* Start *
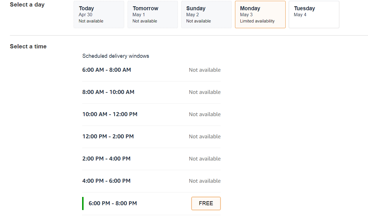368x218 pixels.
Task: Select the 6:00 PM - 8:00 PM window
Action: (x=113, y=203)
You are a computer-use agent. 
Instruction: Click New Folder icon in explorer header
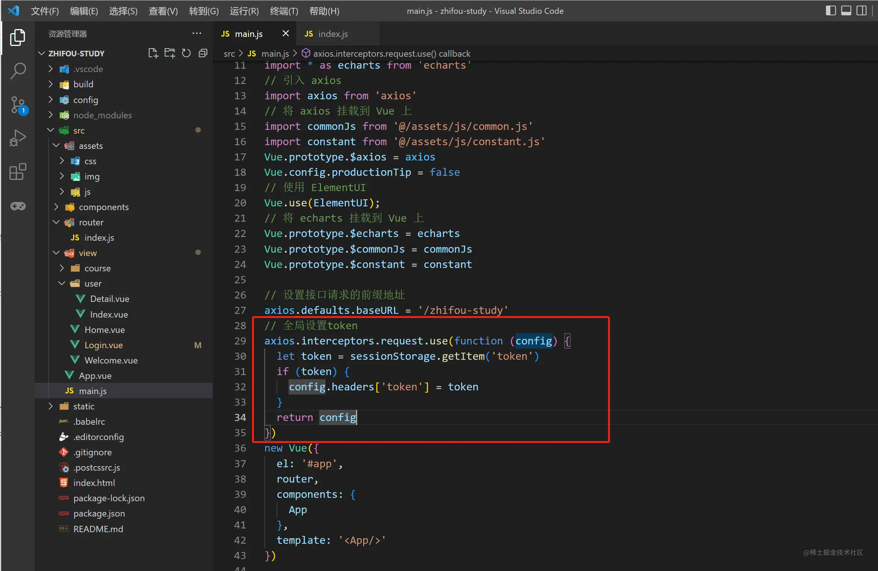[x=170, y=53]
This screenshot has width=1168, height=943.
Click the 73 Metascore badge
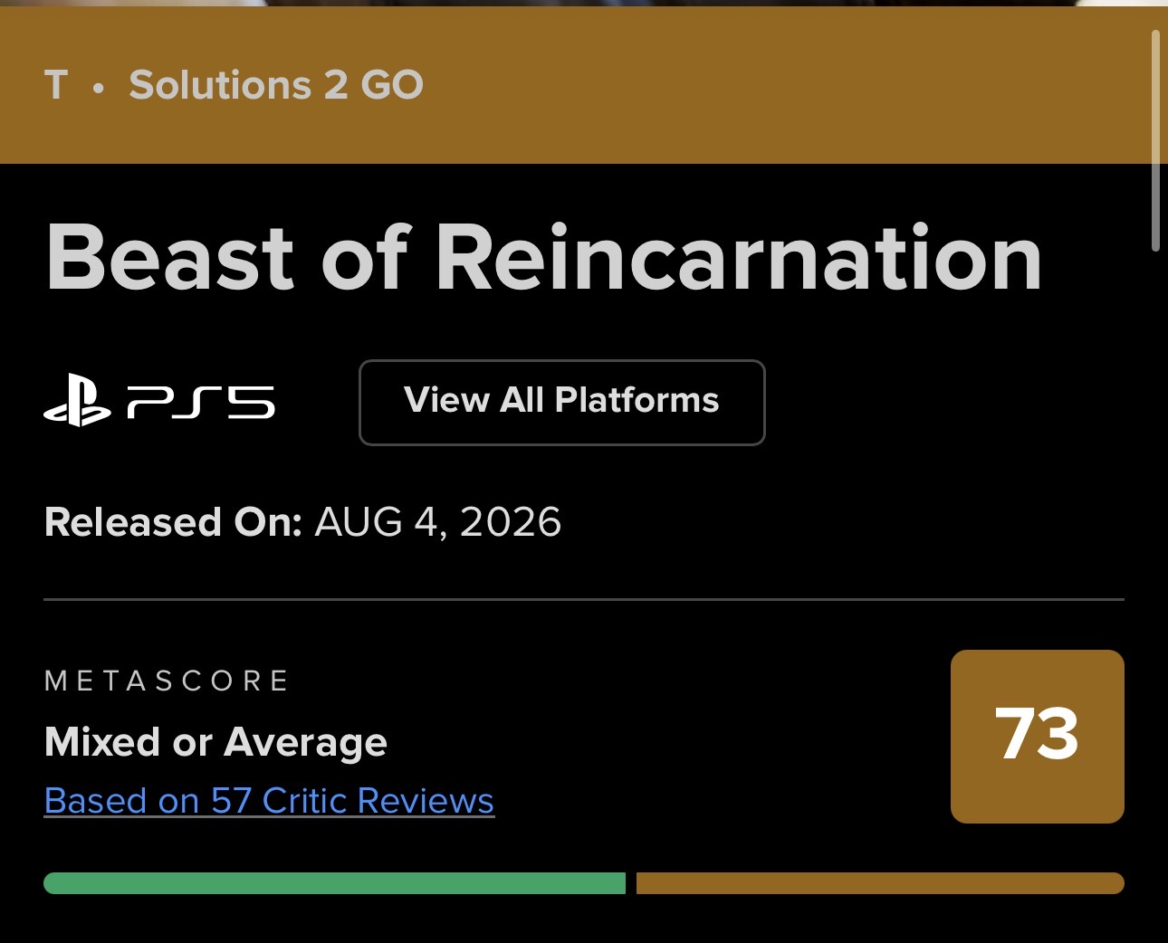point(1037,736)
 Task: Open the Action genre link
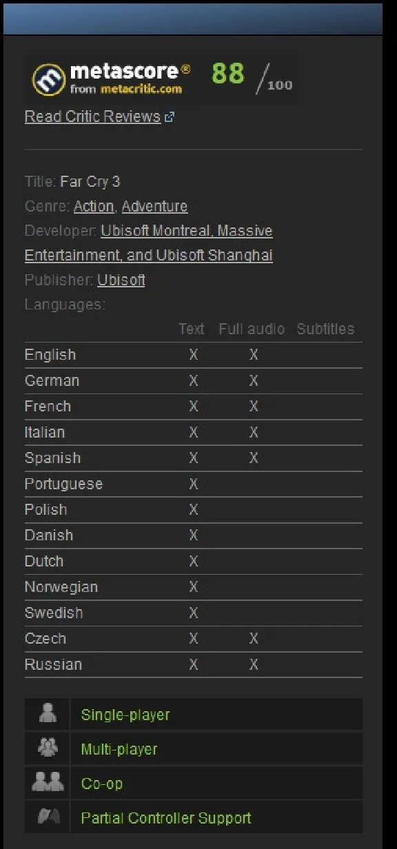[94, 207]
* End *
_Problem to solve:_ Copy out every line of this listing word for word, omitting the pictures.

_The answer:_
368x218 pixels.
Task: Select the 6:00 PM - 8:00 PM window
Action: (x=113, y=203)
You are a computer-use agent. 
Instruction: Click New Folder icon in explorer header
[x=170, y=53]
This screenshot has width=1168, height=943.
Click the 73 Metascore badge
point(1037,736)
 Task: Open the Action genre link
[94, 207]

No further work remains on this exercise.